Excusing Performance In The Wake Of Coronavirus (COVID-19)

Morrison & Foerster LLP

The cover of this week’s issue of The Economist shows a picture of the globe with a “Closed” sign hanging over it. So what happens when global commerce grinds nearly to a halt, as appears to be happening? And what happens to contractual relationships when an increasing number of businesses are being directed to shut down operations under “shelter in place” orders—as has happened in California, New York and elsewhere in the past 48 hours?

We’re finding out. The COVID-19 pandemic has already disrupted global supply chains and impacted the ability of businesses around the world to maintain operations and fulfill contractual obligations. Last week (what seems like a year ago now), the World Health Organization declared COVID-19 a global pandemic, and in the last few days, governments worldwide have imposed travel and public-gathering restrictions, state and local governments have closed schools and libraries, and a wide range of private businesses have voluntarily shuttered.

With this scale of disruption, companies are finding themselves unable to meet their contractual obligations—or they are faced with counterparties telling them that they are unable to do so. Soon enough, companies will likely find themselves on both sides of this line, depending on the contract. So what can you do to protect your companies given the onslaught of cancellations and busted contracts?

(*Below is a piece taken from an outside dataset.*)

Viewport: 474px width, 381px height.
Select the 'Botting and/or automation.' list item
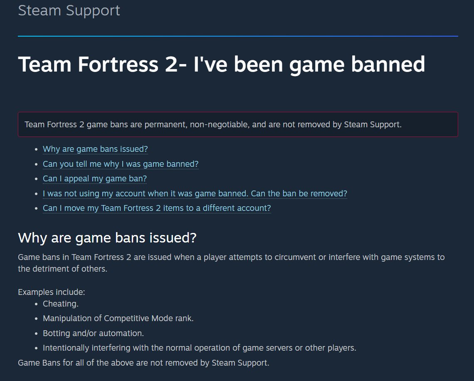click(x=93, y=333)
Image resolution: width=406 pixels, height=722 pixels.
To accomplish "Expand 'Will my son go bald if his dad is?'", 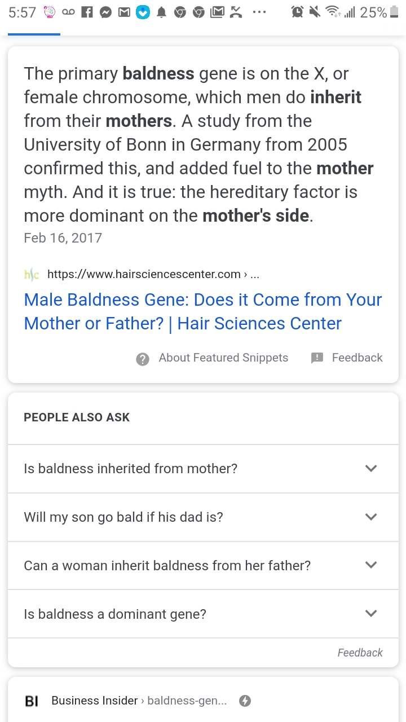I will pos(203,517).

First and foremost, review the text of your key agreements to see if they contain a force majeure or other relevant provision. Broadly speaking, the purpose of a force majeure provision is to “relieve a party from its contractual duties when its performance has been prevented by a force beyond its control or when the purpose of the contract has been frustrated.” Phillips Puerto Rico Core, Inc. v. Tradax Petroleum, Ltd., 782 F.2d 314, 319 (2d Cir. 1985). As with any contractual dispute, the specific contract language, the governing law, and the specific facts will drive the resolution of any dispute about performance—and courts are likely to apply a force majeure clause narrowly. So bear in mind a few key questions when reviewing your contract’s force majeure provision:

  • What events qualify as force majeure? Does the contract use only broad language, such as “an event beyond the control of the parties that prevents a party from complying with its obligations?” Or does it identify qualifying events with particularity, such as war, terrorism, acts of God, or epidemics? If your contract does not specify pandemics—many do not—consider what category the COVID-19 pandemic may fall into.
  • What, specifically, is the event you or your counterparty identify as a force majeure event? Is it the COVID-19 pandemic itself? Or government regulation enacted in response? Or the collapse of the market in your industry as a result? These questions matter because they may determine other issues, such as notice (when notice was triggered depends on the event that you identify as force majeure), foreseeability, and the relationship between the force majeure event and a party’s ability to perform (in other words, the pandemic itself may not make performance impossible but a government regulation requiring your work force to remain at home may do so).
  • Does the force majeure event turn on foreseeability? Pay special attention to the date of the contract, as the risk of the coronavirus’s global spread may or may not have been foreseeable at the time the contract was signed.
  • Does the force majeure provision turn on the degree to which the pandemic (or another qualifying force) makes performance impossible? Simply because performance is more expensive or burdensome does not necessarily excuse non-performance, even under a force majeure clause. On the other hand, absolute impossibility may not be required.
  • Even if the COVID-19 pandemic qualifies as force majeure event under the contract, is performance excused? Some contracts provide that if the other party has to cover because of your non-performance, the other party is entitled to the cost difference.
  • Does force majeure apply only to certain obligations? For example, would the force majeure clause excuse performance by a specified date, but not apply to intervening payment obligations?
  • Does the force majeure provision require notice within a specified period of time from the identified force majeure event? Again, if it does, consider carefully what event is identified as force majeure to determine whether notice is timely.
  • What is the effect of invoking the force majeure provision? Many agreements provide that if a party’s performance is excused under the provision for a specified period of time, the other party may terminate the contract. Would that be acceptable to you, if you are considering invoking the force majeure provision, and would you want to terminate the contract if your counterparty invokes the force majeure provision?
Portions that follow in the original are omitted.